Sometimes it’s impossible to dislike a movie. There are just some movies that, no matter how many problems they may have, are so winsome and entertaining that you—happily—overlook flaws because of the feelings. Sing is one such movie. Following up on the success of The Secret Life of Pets, Illumination has made a movie so exuberant it dares you not to like it. Sing, despite a legit rough beginning, has such a rousing, joyous ending it’s simply not possible to hold any of the movie’s failings against it.
Sing revolves around Buster Moon (Matthew McConaughey), a koala who has dedicated his life to show business only to see his theater failing as he has never produced a hit show. This is McConaughey’s second voice role in an animated movie this year, following Kubo and the Two Strings. He says he’s taking on these roles to make movies his kids can see, and he turns out to have a knack for vocal performance. Buster is super cute and it is surprisingly easy to hear “past” McConaughey.
To save his theater, Buster decides to host an American Idol-style singing competition, and a mishap boasts the prize money as $100,000 instead of $1,000. Buster doesn’t have $100,000, but the movie is only intermittently concerned with that. Also, how is Buster supposed to save his theater with what amounts to a one-off show that requires a large cash prize? This is getting into George-Bailey-saving-Bedford-Falls-with-bad-mortgages territory.
No sooner than you start thinking about the completely illogical story mechanics, though, another song starts up and Sing pummels you into submission with sheer goodwill. It’s impossible to deny the charm of Sing when there is actual singing. The music ranges from Top 40 hits to standards, so there’s something for everyone—guaranteeing family-wide appeal—and all of it is performed by cute animals dressed like people.
Buster’s talent show includes Rosita (Reese Witherspoon), a harried mother of twenty-five piglets who Rube Goldbergs her house in order to make time for rehearsal. Rosita has pipes but not much stage presence, so Buster pairs her with Gunter (Nick Kroll), a gregarious, Gaga-esque pig with a penchant for sequins. Then there’s Johnny (Taron Egerton), a gorilla from the wrong side of the tracks (Egerton’s charisma is irrepressible even in cartoon form. It’s only a matter of time until the internet is completely obsessed with this guy); Ash (Scarlett Johansson), a punky teenager porcupine; and Mike (Seth McFarlane), a gambling mouse who is just The Worst. Rounding out the group is shy elephant Meena (Tori Kelly), and Buster’s friend and nominal business partner, Eddie (John C. Reilly).
Most of Sing is thinly drawn sequences meant to propel us to the next song, so stuff like “character development” and “cohesive plotting” aren’t really the priority.

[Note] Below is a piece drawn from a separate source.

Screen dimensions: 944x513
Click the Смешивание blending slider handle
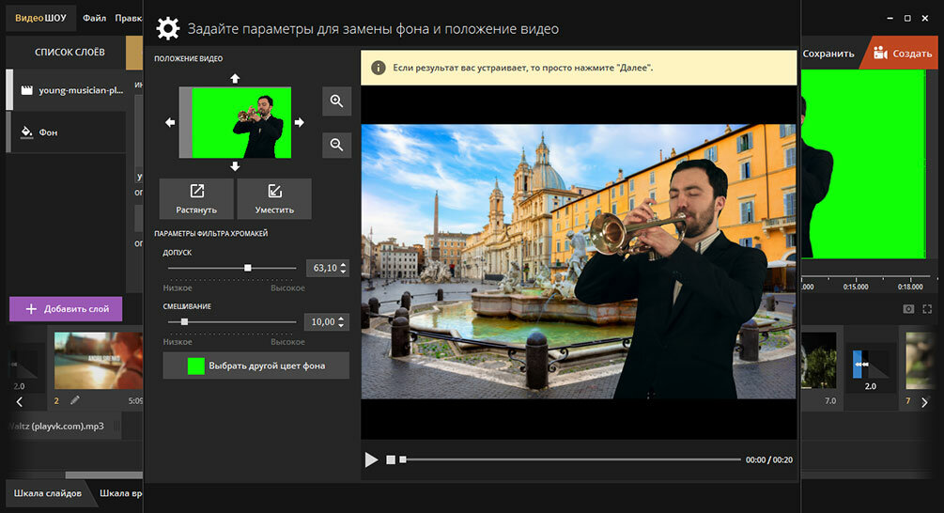pos(184,322)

Every time I started thinking about how Sing doesn’t stand up to examination another cute animal would burst into song and every lyric was, “The message is believe in yourself/Don’t ruin it for the five year olds/We just want to make you happy/Stop being such an asshole”. And when the animals sing, it’s impossible not to get into it. The musical numbers are all well done, and the big show at the end is just a joy.
While Sing is not a statement movie like Inside Out or Zootopia, it does have some nice messaging like “believe in yourself” and “follow your dreams”, and slightly subtler, there is some nice stuff about competition and good sportsmanship. The animals are in a competition, but they encourage and comfort one another, and no one is sabotaging anyone. Mike is rude, but he also gets washed down a sewer, so the point about being polite gets made. At its deepest level, Sing says that you can compete and still be friends, you can want to win and still be supportive.

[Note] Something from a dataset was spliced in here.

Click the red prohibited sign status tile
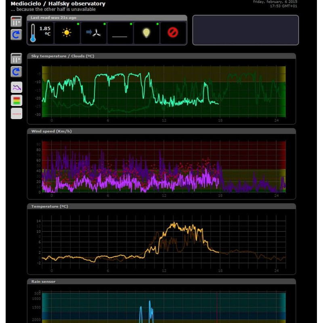Viewport: 323px width, 323px height. pos(173,33)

Written and directed by Garth Jennings (Son of Rambow), Sing has some great comedic moments—Miss Crawly the decrepit lizard is a hoot—but really, it’s the music that makes the movie, especially the last half hour when the talent show is staged. Don’t be surprised if people in the audience clap and cheer after each performance like they’re happening live. Sing plays fast and loose with the story, but emotionally it hits all the right notes. (Couldn’t resist).